> EXCERPT PROVIDED
▼
Just when I thought my earlier blog entry about 7-11's advertisement might be stretching the imagination a bit too far, the store posted a new one for smoothies that left no doubt in my mind about its architectural intentions.







































The smoothie is not packaged in a standard milk carton, but a more complex shape. The profile is very much like the Maybank Tower in Singapore.



Friday, September 18, 2009

Beatles

I was not big on the Beatles when I was young. It was probably because my parents listened to the Beatles when they were young. Furthermore, many famous Beatles albums were all recorded before I was born. When I was a teenager, I certainly didn't want to be caught listening to old popular songs.

Recently I am rediscovering the Beatles through the video game Rock Band. While some Beatles fans have complained that the game lacks many iconic tunes, I am very happy with the game. I like jamming with friends on "Here Comes the Sun" (1969), enjoy singing "Yellow Submarine" (1966) with Vera, and love playing the guitar solo on "While My Guitar Gently Weeps" (1968).

Friday, September 11, 2009

Arbitrage: Belgian Beer

I have written entries complaining about the prices of baby food, ice cream and steaks in Taipei being more expensive than in New York City. I have finally found something that's cheaper in Taipei - Belgian beer.

The City Super in Taipei sells 330ml bottle of Duvel at NT$120. The price in New York is around US$4.90 or NT$161; Chimay Blue is NT$130 in Taipei versus around US$5 or NT$164 in New York. Stella Artois is NT$53 in Taipei but around US$1.80 or NT$59 in New York.
▲
> EXERCISE PROMPT
Reproduce everything in the blog excerpt from "Just when I" down to "its architectural intentions.", word for word.

> COLLECTED MATERIAL
▼
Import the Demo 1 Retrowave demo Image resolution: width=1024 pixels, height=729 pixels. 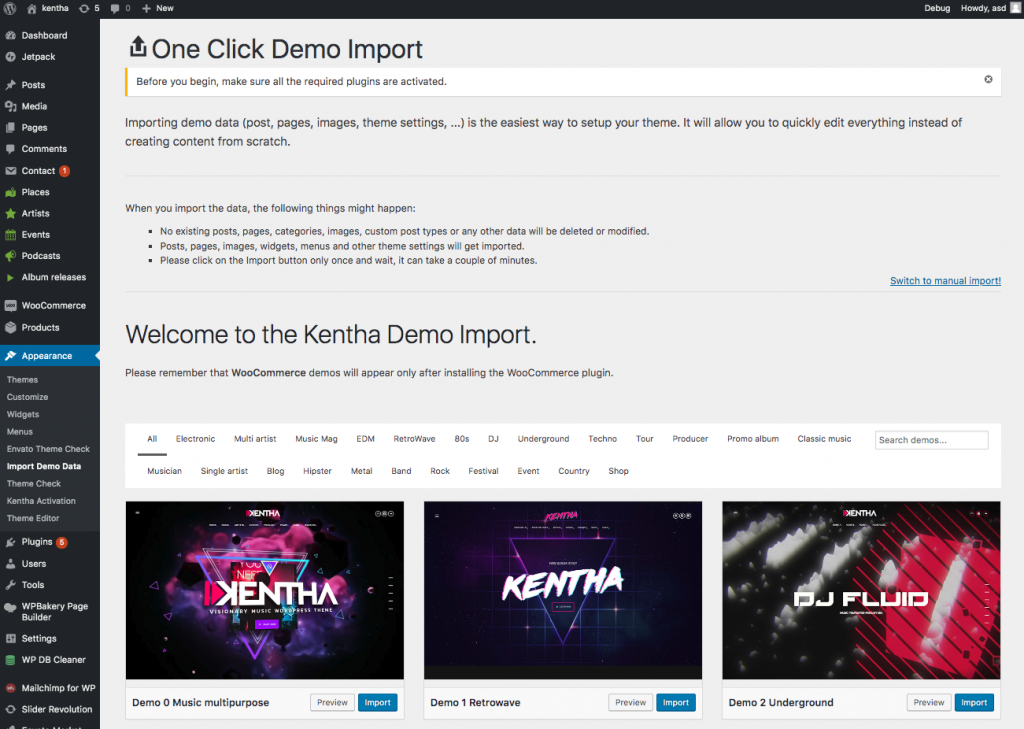pos(676,702)
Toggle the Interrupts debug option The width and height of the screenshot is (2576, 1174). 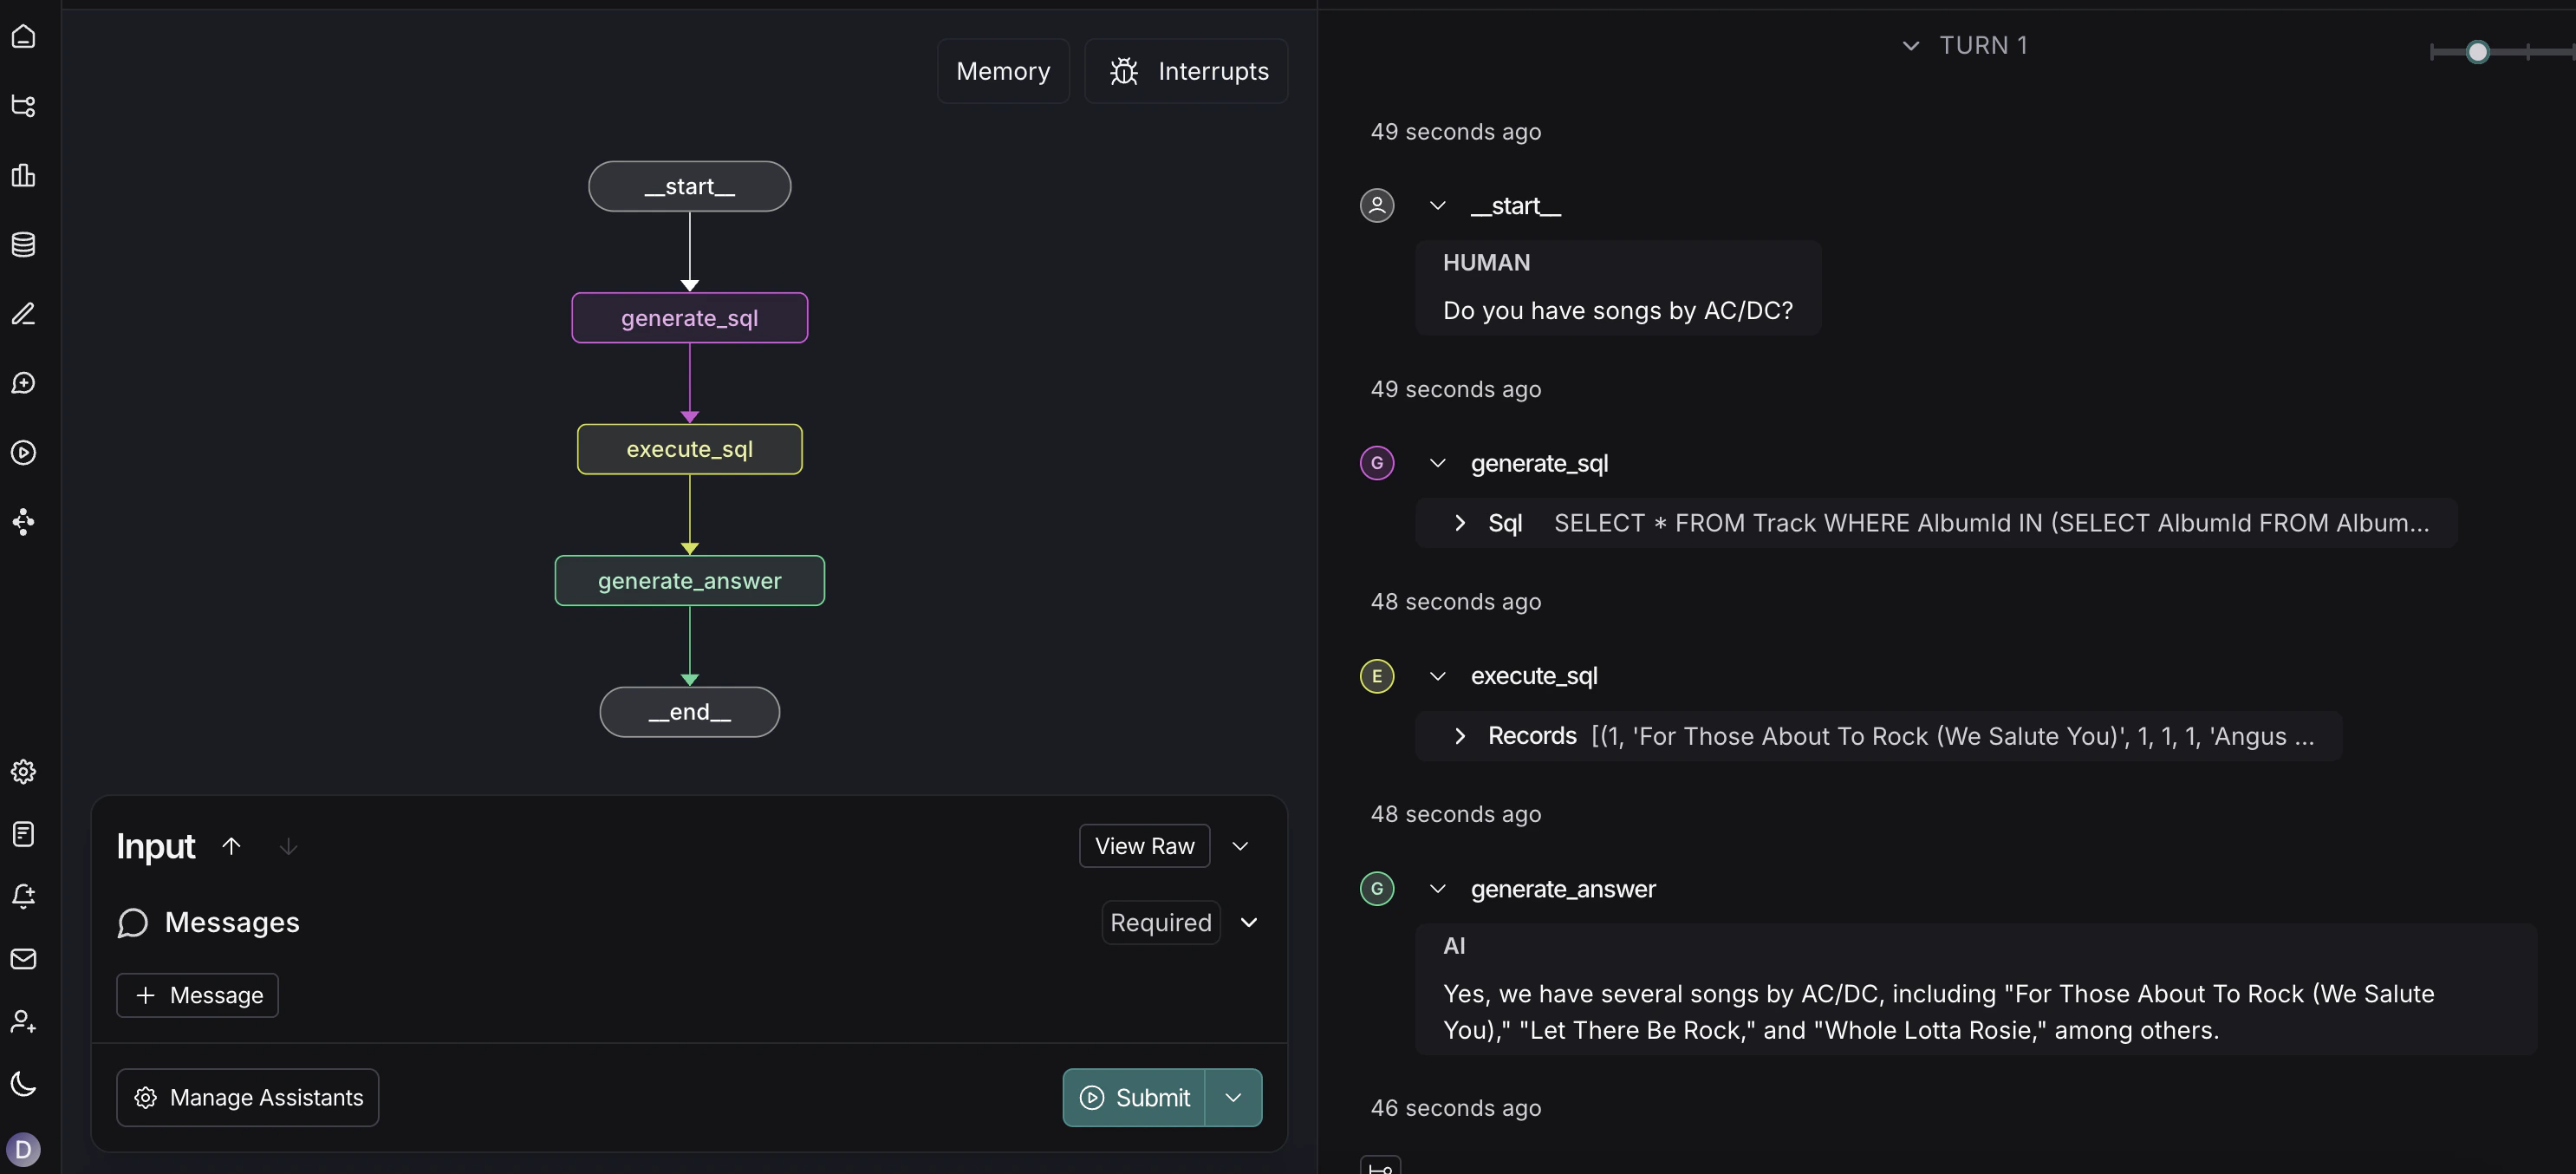pos(1187,70)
▲
> OUTPUT BELOW
Just when I thought my earlier blog entry about 7-11's advertisement might be stretching the imagination a bit too far, the store posted a new one for smoothies that left no doubt in my mind about its architectural intentions.